Da Constitucionalidade da Taxa de Coleta de Lixo Domiciliar e Da Inconstitucionalidade da Taxa de Limpeza de Logradouros Públicos.


Não podemos iniciar uma exposição sobre tão palpitante assunto sem primeiramente traçarmos, mesmo que em linhas gerais, o perfil do instituto jurídico da taxa no seu berço autorizativo, qual seja, a Constituição Federal, para, então, após uma análise do aspecto regulamentador exarado no CTN, bem como das hodiernas e pontuais considerações doutrinárias e jurisprudencial no trato do tema, tecermos as devidas distinções e conclusões.
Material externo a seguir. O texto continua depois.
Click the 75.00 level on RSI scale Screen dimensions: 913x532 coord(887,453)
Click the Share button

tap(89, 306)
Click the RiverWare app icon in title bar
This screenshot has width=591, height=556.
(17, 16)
Assevera, nossa Lei Maior, no inciso II de seu artigo 145, que as taxas poderão ser instituídas pela União, pelos Estados, pelos Municípios e pelo Distrito Federal. Diz, ainda, que tais taxas existirão “em razão do exercício do poder de polícia ou pela utilização, efetiva ou potencial, de serviços públicos específicos e divisíveis, prestados ao contribuinte ou postos a sua disposição”.
Do que se depreende que tais tributos haverão de ter seu fundamento de validade através de duas manifestações estatais distintas, mas que no entanto convergem para o interesse público: poder de polícia e serviço público.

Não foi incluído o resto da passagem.